Dans un monde saturé d’images, les réseaux sociaux et les médias édictent les règles à suivre. Il apparaît donc évident que déjà très jeunes, les filles entrent en conflit avec leur corps, afin de le soumettre aux critères normés. Le corps doit être discipliné. Ces mêmes réseaux sociaux incitent également à la comparaison et multiplient les effets pervers qui font s’effondrer la confiance en soi.
Comment se sentir bien dans ses baskets, ne pas souffrir de sentiment d’insuffisance (« je ne suis pas « assez »), être à la hauteur, dès lors que l’on se voit dicter la façon dont le corps doit se comporter et ce à quoi il doit ressembler. La confiance vis-à-vis de son apparence n’en est que plus atteinte. Mais elle ne s’arrête pas là et contamine le reste de la confiance en soi car elle a tendance, comme le révèle l’étude Dove, à inhiber le désir de s’affirmer, de monter au créneau, d’oser lever le doigt, d’interrompre et engourdit la prise de risque en général. Prendre sa place commence par ancrer son corps dans l’espace en le respectant et en le célébrant.
Touchant les jeunes filles au moment de la puberté, ce phénomène peut perdurer à l’âge adulte et réfréner plus tard l’élan nécessaire lors d’un entretien d’embauche par exemple, ou bien les inciter à refuser un dîner avec un garçon qui leur plaît, ou encore les freiner dans le choix d’une voie professionnelle qui les séduit.
On ne peut ignorer les médias, alors que faire pour redevenir son maitre de son image et oser rencontrer son potentiel et conquérir sa place?
- Le rôle clé des Valeurs : Essayez de revenir à vos valeurs fondamentales, exprimez-les à travers vos choix. Vous passerez ainsi d’une validation externe à une validation interne, en vous faisant confiance.

- Consigne -
Selon le texte sur l'image du corps chez les filles, quelle étude révèle que le manque de confiance en son apparence inhibe le désir de s'affirmer ? Appuyez-vous uniquement sur le texte pour répondre.

- Données affichées -
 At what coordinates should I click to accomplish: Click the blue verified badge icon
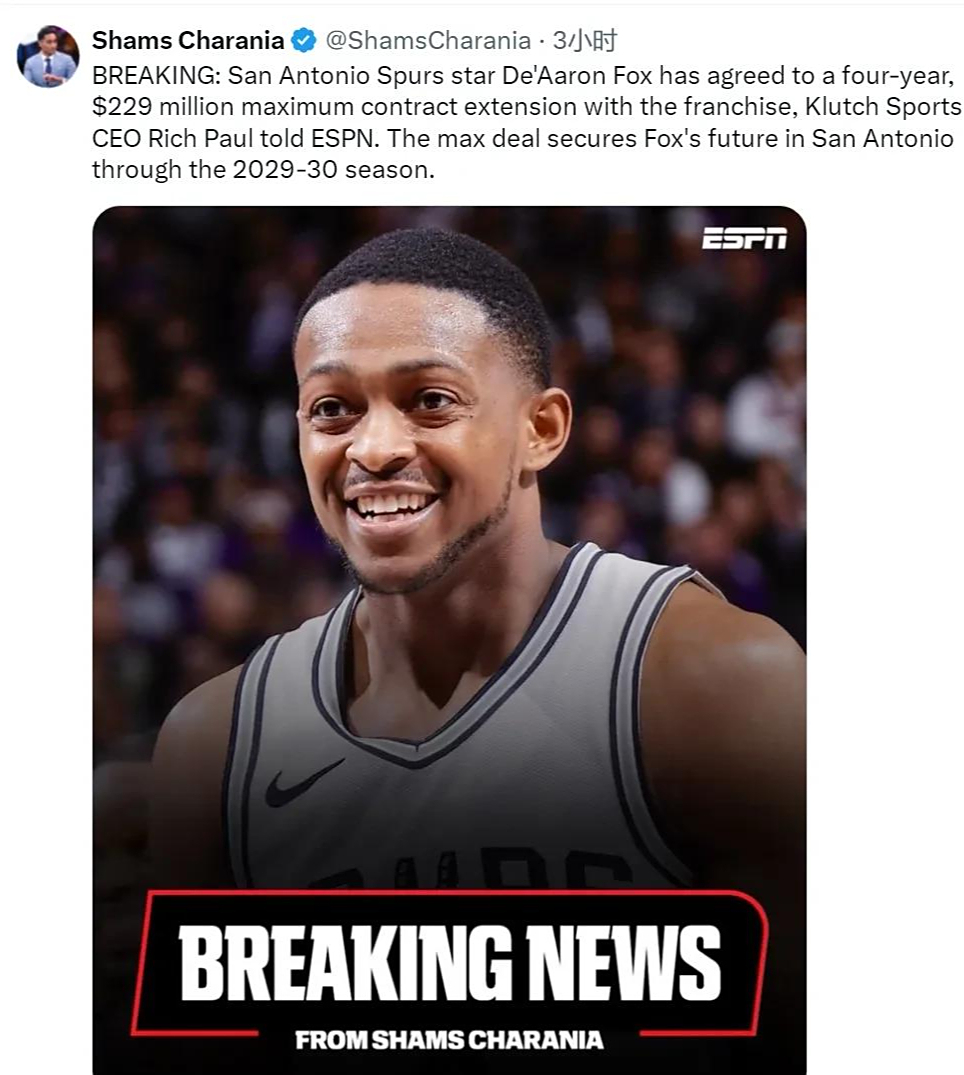click(x=304, y=40)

- Réponse attendue -
L'étude Dove.